Recently Sam Roggeveen flagged an op-ed by veteran China watcher Paul Monk on the Chinese Communist Party's meddling in Australia's Chinese-language media. 

The op-ed is a great read. But Monk presents only one part of a wider story. The Chinese Government, through its propaganda bureau, has been buying up Chinese language media everywhere, not just in Australia, in an effort to influence the roughly 35 million 'overseas Chinese' who are citizens of other countries. 

In the US, China's program dates back to the mid-1980s, when a wave of mainland Chinese migration changed the profile of the Chinese-American community. In the 1990s, the Chinese Government came to control either directly or indirectly three of the four major Chinese-language newspapers in the country, and this control has continued. The exception, World Journal, has been accused by the Epoch Times, a pro-Falun Gong paper, of towing the Party line, though World Journal's website is blocked on the mainland. 

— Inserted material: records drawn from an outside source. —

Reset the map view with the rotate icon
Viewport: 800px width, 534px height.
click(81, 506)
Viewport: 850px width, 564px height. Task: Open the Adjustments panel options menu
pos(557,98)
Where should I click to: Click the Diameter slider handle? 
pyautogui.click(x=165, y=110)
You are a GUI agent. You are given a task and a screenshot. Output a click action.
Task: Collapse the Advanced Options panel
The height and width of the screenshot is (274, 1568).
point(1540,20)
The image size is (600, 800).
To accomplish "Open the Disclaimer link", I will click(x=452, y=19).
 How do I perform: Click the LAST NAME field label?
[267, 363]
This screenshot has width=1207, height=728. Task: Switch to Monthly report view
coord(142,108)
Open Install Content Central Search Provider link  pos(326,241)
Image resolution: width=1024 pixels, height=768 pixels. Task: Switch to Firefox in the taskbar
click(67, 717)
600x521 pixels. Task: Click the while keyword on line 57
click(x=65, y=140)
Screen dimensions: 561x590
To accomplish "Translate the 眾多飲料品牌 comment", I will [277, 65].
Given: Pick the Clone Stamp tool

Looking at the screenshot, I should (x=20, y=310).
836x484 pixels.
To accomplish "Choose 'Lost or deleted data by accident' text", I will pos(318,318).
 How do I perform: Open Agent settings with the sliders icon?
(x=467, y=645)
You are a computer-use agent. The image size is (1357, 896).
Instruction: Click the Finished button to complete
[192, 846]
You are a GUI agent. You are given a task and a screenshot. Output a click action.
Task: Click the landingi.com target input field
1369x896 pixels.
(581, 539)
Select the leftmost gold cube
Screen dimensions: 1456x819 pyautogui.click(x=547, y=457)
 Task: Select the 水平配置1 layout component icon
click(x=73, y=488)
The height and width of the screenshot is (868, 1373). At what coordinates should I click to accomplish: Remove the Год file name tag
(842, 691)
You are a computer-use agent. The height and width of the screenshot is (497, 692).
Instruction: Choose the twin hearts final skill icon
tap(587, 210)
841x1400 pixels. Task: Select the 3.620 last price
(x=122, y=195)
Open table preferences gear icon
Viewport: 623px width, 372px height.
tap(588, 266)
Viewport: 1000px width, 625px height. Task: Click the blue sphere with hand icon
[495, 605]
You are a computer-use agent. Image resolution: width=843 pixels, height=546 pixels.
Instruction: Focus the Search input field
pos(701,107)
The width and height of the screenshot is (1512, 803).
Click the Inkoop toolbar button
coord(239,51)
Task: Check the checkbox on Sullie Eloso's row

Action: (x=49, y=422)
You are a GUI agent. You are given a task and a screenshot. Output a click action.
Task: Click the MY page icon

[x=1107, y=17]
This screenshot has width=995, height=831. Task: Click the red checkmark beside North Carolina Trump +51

Writing for the Jamestown Foundation's China Brief in November 2001, Mei Duzhe outlined four main tactics the Chinese Government deployed to influence Chinese-language media in America: 

First is the attempt to directly control newspapers, television stations, and radio stations through complete ownership or owning major shares. Second is the government's use of economic ties to influence independent media who have business relations with China. This leverage has had major effects on the contents of broadcasting and publishing, effectively removing all material deemed 'unfavorable' by the Chinese government. Third is the purchasing of broadcast time and advertising space (or more) from existing independent media. Closely related to this is the government's providing free, ready-to-go programming and contents. Fourth is the deployment of government personnel to work in independent media, achieving influence from within their ranks. 

2001 is a long time ago, but these tactics have changed little. What has changed is the scope of Beijing's 'media outreach.' A geographic sampling of overseas Chinese media outlets to have been either acquired in full or financially supported by mainland media over the past decade includes the UK's Propeller TV, Thailand's Singsian Daily, Arab Asia Business TV, Italy's Europe Times and France's own Europe Times, content from which is circulated in Belgium, Austria, Switzerland, Germany, Greece and Portugal.

In other words, Beijing's intrusion into Australian Chinese-language community media is part of a broader strategy. 

It may be unfair to look at acquisitions  or financial support arrangements and assume Chinese government influence. But the evidence is there. In March, People's Daily ran a long piece on the Chinese media's efforts abroad. Alongside presenting the rationale for purchasing overseas Chinese-language media, the author had this to say: 

The core task of going abroad is ... to improve our ability to set the agenda. In setting the agenda at a high level and choosing our angle, we should insert Chinese values into objective reporting to quietly ease the way for the transmission of Chinese values. 

Beijing also actively courts overseas Chinese media that it doesn't control. In an effort to make itself the centre of Chinese-language reporting worldwide, the Government inaugurated the Forum on the Global Chinese Language Media in 2001. 

Last year the forum invited 450 representatives of Chinese language media from 58 countries. Predictably enough, the main talking point for the event was President Xi Jinping's 'China Dream.' Attendees were also given government-friendly tours of mainland trouble spots, including the restive Xinjiang Uyghur Autonomous Region and Tibetan areas of Sichuan and Gansu provinces, which have been the epicentre of Tibetan self-immolations in recent years. 

Australia had one of the strongest national contingents at the forum, with 43  media professionals representing a broad swathe of the nation's Chinese language radio, television and print media, including the ABC and the SBS. 

Subsequent mainland coverage of the forum quoted Australian representatives' impressions of their state-sponsored tour through Tibetan areas. 'Our Tibetan compatriots were very friendly, Their lives are peaceful. I'll go home and spread news of the real situation (in Tibet),' said Su Zhongchao of Australian Chinese Daily Online News.